Notes from a small island
A weblog by Jonathan Ali


Monday, July 07, 2003  

A film whose makers claim is the first ever feature film to be shot in Haiti, is set to open in that country soon; the word from advance screenings is that it's quite the hit.

I don't know if Royal Bonbon is actually the first feature film to be made in Haiti - I suspect it isn't, and will have to check on that - but it has been gathering quite a lot of interest. Royal Bonbon tells the story of a man who deludes himself and a village into thinking he is the second coming of Henri Christophe, one of the leaders of the Haitian Revolution, 200 years after the events that saw Haiti wrest independence from Napoleon's France.

In a country that continues to be as troubled and as poor as Haiti is, any sort of artistic endeavour seems to me remarkable; making a feature film seems quite incredible. Of course the film isn't a totally local project (the director is French, for example) but the cast, and more importantly the story being told, is completely Haitian.

The paradox here is worth noting. Haiti has long been, economically, the poorest nation in the western hemisphere, but its revolutionary history, which saw it become the first black nation in the western hemisphere to gain its independence from a European nation, means that Haiti at least has a greater sense of identity and self than many of her more affluent Caribbean neighbours, and can look to her past and say, “We did something."

(Of course, had Haiti not completely tore herself away from the mother country and done away with the colonial system, she might not be in the dire straits she finds herself in today. Then again, various dictatorial regimes and US-backed puppet governments haven't helped, either.)

In this way Haiti resembles Jamaica, a country with a history of slave resistance and the like which has led to the forging of a strong national identity, a country whose citizens like to say is "serious" and has "serious" problems; unlike, say, an upstart of a country such as Trinidad, a jokey, half-made society with no real history of anything to speak of. (But I don't intend to get into the Trinidad-Jamaica rivalry here.)
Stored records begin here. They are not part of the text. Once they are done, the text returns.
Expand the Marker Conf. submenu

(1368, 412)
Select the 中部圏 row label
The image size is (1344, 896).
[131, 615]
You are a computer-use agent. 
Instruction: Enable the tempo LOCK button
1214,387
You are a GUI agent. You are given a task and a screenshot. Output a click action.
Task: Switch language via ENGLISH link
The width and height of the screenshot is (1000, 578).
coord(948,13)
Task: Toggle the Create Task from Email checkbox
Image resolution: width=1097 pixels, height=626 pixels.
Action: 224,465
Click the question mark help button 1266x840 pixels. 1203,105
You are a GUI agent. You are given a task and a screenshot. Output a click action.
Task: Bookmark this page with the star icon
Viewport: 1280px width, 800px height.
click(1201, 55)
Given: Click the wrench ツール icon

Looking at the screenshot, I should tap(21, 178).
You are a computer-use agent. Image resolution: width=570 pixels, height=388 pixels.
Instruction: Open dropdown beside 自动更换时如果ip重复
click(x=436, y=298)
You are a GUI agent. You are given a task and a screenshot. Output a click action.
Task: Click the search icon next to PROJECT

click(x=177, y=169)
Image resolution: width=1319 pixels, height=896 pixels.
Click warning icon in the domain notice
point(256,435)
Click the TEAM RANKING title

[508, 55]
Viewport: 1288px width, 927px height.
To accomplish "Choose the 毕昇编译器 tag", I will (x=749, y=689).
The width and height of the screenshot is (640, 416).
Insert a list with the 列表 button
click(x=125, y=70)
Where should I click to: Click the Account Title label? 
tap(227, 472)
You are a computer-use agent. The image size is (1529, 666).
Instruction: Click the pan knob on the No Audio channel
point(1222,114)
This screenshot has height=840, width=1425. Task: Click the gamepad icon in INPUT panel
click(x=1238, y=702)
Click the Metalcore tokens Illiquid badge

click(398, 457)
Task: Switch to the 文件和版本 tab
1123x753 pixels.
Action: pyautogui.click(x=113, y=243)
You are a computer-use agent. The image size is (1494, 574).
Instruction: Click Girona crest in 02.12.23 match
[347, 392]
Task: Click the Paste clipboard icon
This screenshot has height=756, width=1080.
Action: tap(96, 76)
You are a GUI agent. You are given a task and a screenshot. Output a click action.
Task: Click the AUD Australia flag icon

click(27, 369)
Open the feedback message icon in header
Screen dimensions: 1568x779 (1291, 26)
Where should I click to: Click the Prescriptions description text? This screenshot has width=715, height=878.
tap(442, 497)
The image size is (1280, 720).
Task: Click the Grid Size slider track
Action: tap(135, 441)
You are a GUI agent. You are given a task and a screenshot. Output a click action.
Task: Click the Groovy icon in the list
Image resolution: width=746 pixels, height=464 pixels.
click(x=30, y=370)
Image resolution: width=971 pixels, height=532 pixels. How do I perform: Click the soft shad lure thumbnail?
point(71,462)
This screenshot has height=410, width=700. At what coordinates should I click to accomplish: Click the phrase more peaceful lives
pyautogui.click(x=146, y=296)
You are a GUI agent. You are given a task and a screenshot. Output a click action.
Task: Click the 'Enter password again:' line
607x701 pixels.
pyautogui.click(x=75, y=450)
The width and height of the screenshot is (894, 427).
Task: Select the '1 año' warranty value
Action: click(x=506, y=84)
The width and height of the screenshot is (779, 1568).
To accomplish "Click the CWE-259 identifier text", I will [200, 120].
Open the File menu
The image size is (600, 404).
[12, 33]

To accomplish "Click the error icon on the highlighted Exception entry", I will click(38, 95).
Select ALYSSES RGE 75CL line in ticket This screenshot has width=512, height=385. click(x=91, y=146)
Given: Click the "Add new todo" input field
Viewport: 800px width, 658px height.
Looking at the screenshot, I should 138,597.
The reason the story of Royal Bonbon so struck me was that quite a few feature films have been made in Trinidad. Yet with the exception of Bim in the early 1970s, they have all been another's idea of what the Trinidadian/Caribbean reality is. Basically that reality has been the one of sun, sea, sand and sex; a reality foisted on us, yet which we have done nothing to change. Even the film of Naipaul’s Mystic Masseur, whatever else it may have been, whatever incidental merits it may have had, was, ultimately, not Trinidad.

And it is not just in film, but in almost all the other arts that we are yet to grasp any real notion of an idea of Trinidad – TV, theatre, music (with the exception of pan – calypso has gone to the dogs). And let’s not even talk about literature.

Yet I ask myself: would I rather live in Jamaica or Haiti, with a proud past of resistance and revolution, but a present filled with unspeakable crime, gang warfare, grinding poverty, the widest of gulfs between the haves and have nots? A present born out of such a tumultuous past? Or would I rather T&T, cynical and apathetic, sure, but (broadly speaking) tolerant, open and – in the best sense of the term – easy going? I may grind my teeth sometimes at our willingness to allow all manner of wrongdoing to pass unchecked, and lament our lack of seriousness, but when I take a look around at some of our neighbours, and the many other countries so much worse off than we are, I find myself thinking, well, in many ways, we aren’t as bad as all that.

And in any case, there are some things in life more important than movies.